(REQUIRED WORK):
Arrange the lines of the material below, from the line containing "1413x612 pixels. How" through the line containing "tap(230, 453)", inclusive, as a Markdown table with columns named Row and Line, leaving out any blank lines.

(PROVIDED MATERIAL):
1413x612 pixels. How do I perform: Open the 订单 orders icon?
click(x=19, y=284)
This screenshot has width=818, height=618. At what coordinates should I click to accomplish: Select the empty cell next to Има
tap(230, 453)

--

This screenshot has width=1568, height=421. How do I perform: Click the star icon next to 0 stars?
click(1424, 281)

(ANSWER):
| Row | Line |
|---|---|
| 1 | 1413x612 pixels. How do I perform: Open the 订单 orders icon? |
| 2 | click(x=19, y=284) |
| 3 | This screenshot has width=818, height=618. At what coordinates should I click to accomplish: Select the empty cell next to Има |
| 4 | tap(230, 453) |